**Exercise goal:**
Please reproduce every entry, keeping each one exact.

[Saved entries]
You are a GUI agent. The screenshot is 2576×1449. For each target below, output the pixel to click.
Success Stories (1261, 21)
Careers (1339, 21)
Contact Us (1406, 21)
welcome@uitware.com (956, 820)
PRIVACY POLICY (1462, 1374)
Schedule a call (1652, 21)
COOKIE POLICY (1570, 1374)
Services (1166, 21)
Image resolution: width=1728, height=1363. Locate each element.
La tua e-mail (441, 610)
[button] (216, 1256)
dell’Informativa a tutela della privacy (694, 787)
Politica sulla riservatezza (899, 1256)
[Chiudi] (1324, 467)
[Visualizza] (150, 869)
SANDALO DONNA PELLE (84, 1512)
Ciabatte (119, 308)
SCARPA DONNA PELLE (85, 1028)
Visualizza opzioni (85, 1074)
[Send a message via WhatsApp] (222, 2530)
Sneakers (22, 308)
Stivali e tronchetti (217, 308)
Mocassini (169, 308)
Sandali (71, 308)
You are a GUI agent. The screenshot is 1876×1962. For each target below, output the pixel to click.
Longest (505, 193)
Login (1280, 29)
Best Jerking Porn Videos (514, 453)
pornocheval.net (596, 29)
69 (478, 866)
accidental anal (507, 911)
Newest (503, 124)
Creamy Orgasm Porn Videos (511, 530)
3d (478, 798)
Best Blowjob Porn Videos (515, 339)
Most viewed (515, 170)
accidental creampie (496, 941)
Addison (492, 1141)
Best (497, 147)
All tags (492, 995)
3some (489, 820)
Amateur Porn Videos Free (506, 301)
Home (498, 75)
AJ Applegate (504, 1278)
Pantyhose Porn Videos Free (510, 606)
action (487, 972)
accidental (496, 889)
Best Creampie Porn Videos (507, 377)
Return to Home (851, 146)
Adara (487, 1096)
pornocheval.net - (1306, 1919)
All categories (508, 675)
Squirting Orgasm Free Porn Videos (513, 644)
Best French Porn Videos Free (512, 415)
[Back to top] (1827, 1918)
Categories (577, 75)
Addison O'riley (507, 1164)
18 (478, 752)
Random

**Solved exercise:**
You are a GUI agent. The screenshot is 2576×1449. For each target below, output the pixel to click.
Success Stories (1261, 21)
Careers (1339, 21)
Contact Us (1406, 21)
welcome@uitware.com (956, 820)
PRIVACY POLICY (1462, 1374)
Schedule a call (1652, 21)
COOKIE POLICY (1570, 1374)
Services (1166, 21)
Image resolution: width=1728, height=1363. Locate each element.
La tua e-mail (441, 610)
[button] (216, 1256)
dell’Informativa a tutela della privacy (694, 787)
Politica sulla riservatezza (899, 1256)
[Chiudi] (1324, 467)
[Visualizza] (150, 869)
SANDALO DONNA PELLE (84, 1512)
Ciabatte (119, 308)
SCARPA DONNA PELLE (85, 1028)
Visualizza opzioni (85, 1074)
[Send a message via WhatsApp] (222, 2530)
Sneakers (22, 308)
Stivali e tronchetti (217, 308)
Mocassini (169, 308)
Sandali (71, 308)
You are a GUI agent. The screenshot is 1876×1962. For each target below, output the pixel to click.
Longest (505, 193)
Login (1280, 29)
Best Jerking Porn Videos (514, 453)
pornocheval.net (596, 29)
69 (478, 866)
accidental anal (507, 911)
Newest (503, 124)
Creamy Orgasm Porn Videos (511, 530)
3d (478, 798)
Best Blowjob Porn Videos (515, 339)
Most viewed (515, 170)
accidental creampie (496, 941)
Addison (492, 1141)
Best (497, 147)
All tags (492, 995)
3some (489, 820)
Amateur Porn Videos Free (506, 301)
Home (498, 75)
AJ Applegate (504, 1278)
Pantyhose Porn Videos Free (510, 606)
action (487, 972)
accidental (496, 889)
Best Creampie Porn Videos (507, 377)
Return to Home (851, 146)
Adara (487, 1096)
pornocheval.net - (1306, 1919)
All categories (508, 675)
Squirting Orgasm Free Porn Videos (513, 644)
Best French Porn Videos Free (512, 415)
[Back to top] (1827, 1918)
Categories (577, 75)
Addison O'riley (507, 1164)
18 (478, 752)
Random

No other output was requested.